Call for Papers - From the Masses to the Masses: Visual Practices in China since the Cultural Revolution
University of Westminster
309 Regent Street
Free
60 years ago in May, the Great Proletarian Cultural Revolution was officially launched under the guiding principles issued by the Central Session of the Chinese Communist Party culminating, despite its top-down directive, in a bottom-up mass movement across the country. Two key events heralded the Cultural Revolution nationwide: the popularisation of the big-character poster () and the emergence of the Red Guards. On 25 May 1966, a big-character poster spontaneously generated by seven staff members from the Department of Philosophy appeared at Peking University overtly criticising the University leaders. Within a few hours, more than one thousand big-character posters appeared on campus. This can be seen as the genuine start of the mass movement, visually announced in a public space. Then, on 29 May, the term Red Guards was first mentioned among teenage students at the elite Tsinghua University and subsequently appeared as a signature on a big character poster. Other secondary school students in Beijing followed suit by establishing their own Red Guards organisations, pioneering a mass movement. Over the summer of 1966, visual images of ‘the whole country being awash with red’ became emblematic for the Cultural Revolution in the collective memory for generations.
This symposium marks these two anniversaries by re-examining the role of ‘mass-art’ in the contemporary context. At CCVA’s 9th Annual Conference , ten years ago at the Whitechapel Gallery in London, we discussed art production developed during political campaigns and the advent of new aesthetics, ideologies and culture shaped through visual and performing arts.
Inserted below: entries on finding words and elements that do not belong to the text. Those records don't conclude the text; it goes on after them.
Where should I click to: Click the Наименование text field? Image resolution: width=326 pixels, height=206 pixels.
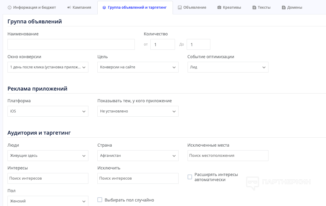pyautogui.click(x=71, y=44)
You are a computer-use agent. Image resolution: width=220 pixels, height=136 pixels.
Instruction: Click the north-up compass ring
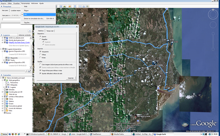point(213,14)
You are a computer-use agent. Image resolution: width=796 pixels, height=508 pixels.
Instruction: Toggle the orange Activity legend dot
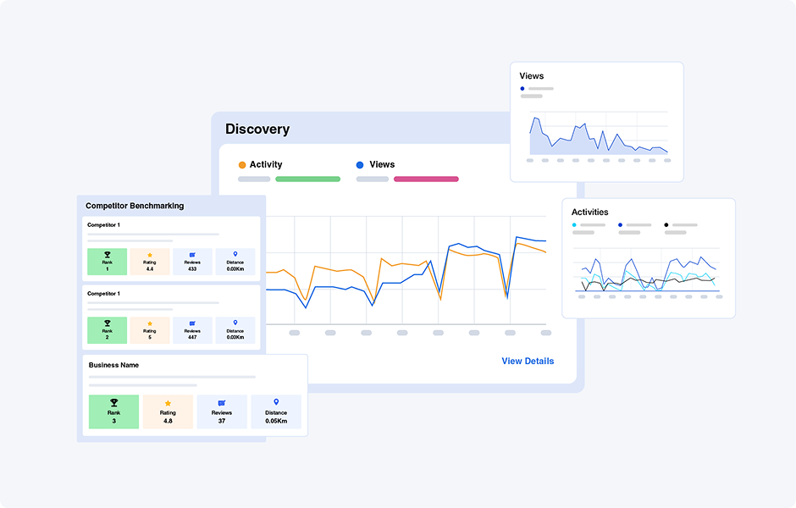pyautogui.click(x=242, y=165)
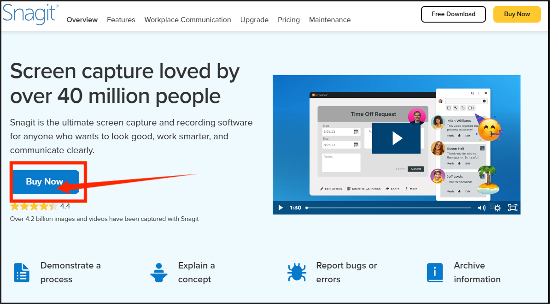Navigate to the Pricing page
Viewport: 550px width, 304px height.
pyautogui.click(x=289, y=20)
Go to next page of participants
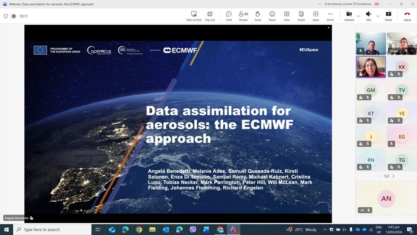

This year’s symposium will take place at the University of Westminster which hosts one of the largest archives of Chinese propaganda posters, we take the two events in May 1966 as a symbolic anchor to re-examine so-called ‘mass art’ in the contemporary context.
The aesthetic and political agency of bottom-up activity and mass art merits further discussion, notably in terms of its contradictory and oscillating relationship with authority. The notion of ‘mass art’ first emerged in Mao’s Talks at Yan’anForum in 1942, and its prescribed bottom-up approach became central strategy. Since then, the Democracy Wall of Xidan (1978–79) is but one example of a continued practice of public writing and image production as a form of political expression, petition, and modes of mass visual practice, even though subversive expressions were ultimately quelled.
Today, ‘mass art’ continues to evolve in diverse forms within the changing cultural and political contexts of contemporary China, be it through spontaneous visual production on the Internet and social media or in more physically and vernacular forms, including handmade and ad-hoc posters, banners and signage, as well as protest assemblages, and through performances, demonstrations and other socially-engaged practices. From isolated artist communes such as Anhui’s Bishan village, shut down by the central government in 2016, to urban dwellers publicly congregating for collective dance, the interactions between bottom-up and top-down continue to be both dynamic and precarious.
We encourage papers from a variety of subject areas to develop new understandings of ‘mass art’ through interdisciplinary perspectives, both within the context of the Cultural Revolution and how it has it been extended in contemporary China. Papers engaging the Westminster archive will be particularly welcome.
Contributors are invited to explore the following set of ‘relationships’ without being limited to these
- Art, mass art and non-art
- Bottom-up practices and top-down directives
- Practitioners, participants and audience
- Assembly, collectivity and productivity
- Spontaneousness, impulse and improvisation
- Presentations, metaphors and censorship
- Participation, interruption and invasion
Please submit one single document by 27 February 2026 with the filename ‘CCVA-CCC Symposium 2026_your name’, containing
1) an abstract of up to 300 words;
2) a 100-word biography, contact information and any institutional affiliation by email to
ccva@bcu.ac.uk, Dr. Federica Mirra (federica.mirra@bcu.ac.uk) and Professor Jiang Jiehong (joshua.jiang@bcu.ac.uk).
Participants from all career stages are welcome.
Following the conference, selected papers will be invited for peer-reviewed publication in the (indexed by Scopus), to be published by Intellect (Bristol) in the UK.